- Opening Delimiter -

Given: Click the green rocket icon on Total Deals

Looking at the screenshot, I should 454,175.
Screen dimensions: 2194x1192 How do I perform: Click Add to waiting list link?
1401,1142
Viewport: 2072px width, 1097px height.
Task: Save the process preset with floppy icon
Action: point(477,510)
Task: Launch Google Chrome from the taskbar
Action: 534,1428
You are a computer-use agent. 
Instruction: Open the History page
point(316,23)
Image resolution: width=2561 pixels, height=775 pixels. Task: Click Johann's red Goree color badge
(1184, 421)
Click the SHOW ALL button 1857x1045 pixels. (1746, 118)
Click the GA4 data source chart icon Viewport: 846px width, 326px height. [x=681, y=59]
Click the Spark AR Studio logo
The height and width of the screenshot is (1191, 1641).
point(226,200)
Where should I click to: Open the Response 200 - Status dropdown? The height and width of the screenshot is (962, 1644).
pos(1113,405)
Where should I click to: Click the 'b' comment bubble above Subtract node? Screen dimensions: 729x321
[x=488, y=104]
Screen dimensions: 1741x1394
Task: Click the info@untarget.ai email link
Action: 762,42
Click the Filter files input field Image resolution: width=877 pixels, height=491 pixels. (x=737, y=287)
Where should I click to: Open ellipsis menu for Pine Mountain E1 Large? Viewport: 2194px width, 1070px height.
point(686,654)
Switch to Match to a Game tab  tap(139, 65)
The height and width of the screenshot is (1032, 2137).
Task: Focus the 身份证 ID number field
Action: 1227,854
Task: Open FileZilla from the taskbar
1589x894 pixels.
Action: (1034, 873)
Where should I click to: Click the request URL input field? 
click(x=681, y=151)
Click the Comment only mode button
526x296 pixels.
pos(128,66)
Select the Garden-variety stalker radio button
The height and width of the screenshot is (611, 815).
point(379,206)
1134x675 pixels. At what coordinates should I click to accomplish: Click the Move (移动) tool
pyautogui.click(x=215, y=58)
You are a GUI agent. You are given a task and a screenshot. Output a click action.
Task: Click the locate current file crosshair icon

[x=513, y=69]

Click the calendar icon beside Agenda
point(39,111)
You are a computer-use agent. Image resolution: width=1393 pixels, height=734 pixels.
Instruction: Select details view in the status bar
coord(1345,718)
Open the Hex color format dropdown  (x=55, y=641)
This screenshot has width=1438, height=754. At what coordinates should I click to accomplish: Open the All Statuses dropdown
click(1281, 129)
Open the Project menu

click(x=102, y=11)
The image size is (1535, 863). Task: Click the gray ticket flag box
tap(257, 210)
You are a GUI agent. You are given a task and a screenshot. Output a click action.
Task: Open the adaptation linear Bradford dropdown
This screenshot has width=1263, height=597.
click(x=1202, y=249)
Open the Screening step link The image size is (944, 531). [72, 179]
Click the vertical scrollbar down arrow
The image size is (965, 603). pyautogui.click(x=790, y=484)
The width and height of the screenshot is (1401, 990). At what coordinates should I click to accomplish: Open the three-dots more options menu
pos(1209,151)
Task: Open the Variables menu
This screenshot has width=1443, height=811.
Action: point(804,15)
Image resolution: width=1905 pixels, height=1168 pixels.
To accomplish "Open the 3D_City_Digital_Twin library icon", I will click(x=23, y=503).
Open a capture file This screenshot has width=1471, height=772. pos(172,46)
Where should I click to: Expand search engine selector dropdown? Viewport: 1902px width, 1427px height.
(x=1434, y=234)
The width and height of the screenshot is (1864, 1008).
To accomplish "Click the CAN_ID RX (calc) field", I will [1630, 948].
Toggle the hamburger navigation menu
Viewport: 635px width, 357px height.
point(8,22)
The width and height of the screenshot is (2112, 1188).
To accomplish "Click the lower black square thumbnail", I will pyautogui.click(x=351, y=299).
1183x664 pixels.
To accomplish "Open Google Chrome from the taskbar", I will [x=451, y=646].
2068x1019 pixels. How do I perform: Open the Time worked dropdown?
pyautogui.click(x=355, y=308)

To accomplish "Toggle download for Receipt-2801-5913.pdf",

- Closing Delimiter -

**HOW TO COMPLETE THIS TASK:** Whatever appears in the data above must be copied word for word.

**ANSWER SECTION:**
Given: Click the green rocket icon on Total Deals

Looking at the screenshot, I should 454,175.
Screen dimensions: 2194x1192 How do I perform: Click Add to waiting list link?
1401,1142
Viewport: 2072px width, 1097px height.
Task: Save the process preset with floppy icon
Action: point(477,510)
Task: Launch Google Chrome from the taskbar
Action: 534,1428
You are a computer-use agent. 
Instruction: Open the History page
point(316,23)
Image resolution: width=2561 pixels, height=775 pixels. Task: Click Johann's red Goree color badge
(1184, 421)
Click the SHOW ALL button 1857x1045 pixels. (1746, 118)
Click the GA4 data source chart icon Viewport: 846px width, 326px height. [x=681, y=59]
Click the Spark AR Studio logo
The height and width of the screenshot is (1191, 1641).
point(226,200)
Where should I click to: Open the Response 200 - Status dropdown? The height and width of the screenshot is (962, 1644).
pos(1113,405)
Where should I click to: Click the 'b' comment bubble above Subtract node? Screen dimensions: 729x321
[x=488, y=104]
Screen dimensions: 1741x1394
Task: Click the info@untarget.ai email link
Action: 762,42
Click the Filter files input field Image resolution: width=877 pixels, height=491 pixels. (x=737, y=287)
Where should I click to: Open ellipsis menu for Pine Mountain E1 Large? Viewport: 2194px width, 1070px height.
point(686,654)
Switch to Match to a Game tab  tap(139, 65)
The height and width of the screenshot is (1032, 2137).
Task: Focus the 身份证 ID number field
Action: 1227,854
Task: Open FileZilla from the taskbar
1589x894 pixels.
Action: (1034, 873)
Where should I click to: Click the request URL input field? 
click(x=681, y=151)
Click the Comment only mode button
526x296 pixels.
pos(128,66)
Select the Garden-variety stalker radio button
The height and width of the screenshot is (611, 815).
point(379,206)
1134x675 pixels. At what coordinates should I click to accomplish: Click the Move (移动) tool
pyautogui.click(x=215, y=58)
You are a GUI agent. You are given a task and a screenshot. Output a click action.
Task: Click the locate current file crosshair icon

[x=513, y=69]

Click the calendar icon beside Agenda
point(39,111)
You are a computer-use agent. Image resolution: width=1393 pixels, height=734 pixels.
Instruction: Select details view in the status bar
coord(1345,718)
Open the Hex color format dropdown  (x=55, y=641)
This screenshot has width=1438, height=754. At what coordinates should I click to accomplish: Open the All Statuses dropdown
click(1281, 129)
Open the Project menu

click(x=102, y=11)
The image size is (1535, 863). Task: Click the gray ticket flag box
tap(257, 210)
You are a GUI agent. You are given a task and a screenshot. Output a click action.
Task: Open the adaptation linear Bradford dropdown
This screenshot has width=1263, height=597.
click(x=1202, y=249)
Open the Screening step link The image size is (944, 531). [72, 179]
Click the vertical scrollbar down arrow
The image size is (965, 603). pyautogui.click(x=790, y=484)
The width and height of the screenshot is (1401, 990). At what coordinates should I click to accomplish: Open the three-dots more options menu
pos(1209,151)
Task: Open the Variables menu
This screenshot has width=1443, height=811.
Action: point(804,15)
Image resolution: width=1905 pixels, height=1168 pixels.
To accomplish "Open the 3D_City_Digital_Twin library icon", I will click(x=23, y=503).
Open a capture file This screenshot has width=1471, height=772. pos(172,46)
Where should I click to: Expand search engine selector dropdown? Viewport: 1902px width, 1427px height.
(x=1434, y=234)
The width and height of the screenshot is (1864, 1008).
To accomplish "Click the CAN_ID RX (calc) field", I will [1630, 948].
Toggle the hamburger navigation menu
Viewport: 635px width, 357px height.
point(8,22)
The width and height of the screenshot is (2112, 1188).
To accomplish "Click the lower black square thumbnail", I will pyautogui.click(x=351, y=299).
1183x664 pixels.
To accomplish "Open Google Chrome from the taskbar", I will [x=451, y=646].
2068x1019 pixels. How do I perform: Open the Time worked dropdown?
pyautogui.click(x=355, y=308)

To accomplish "Toggle download for Receipt-2801-5913.pdf",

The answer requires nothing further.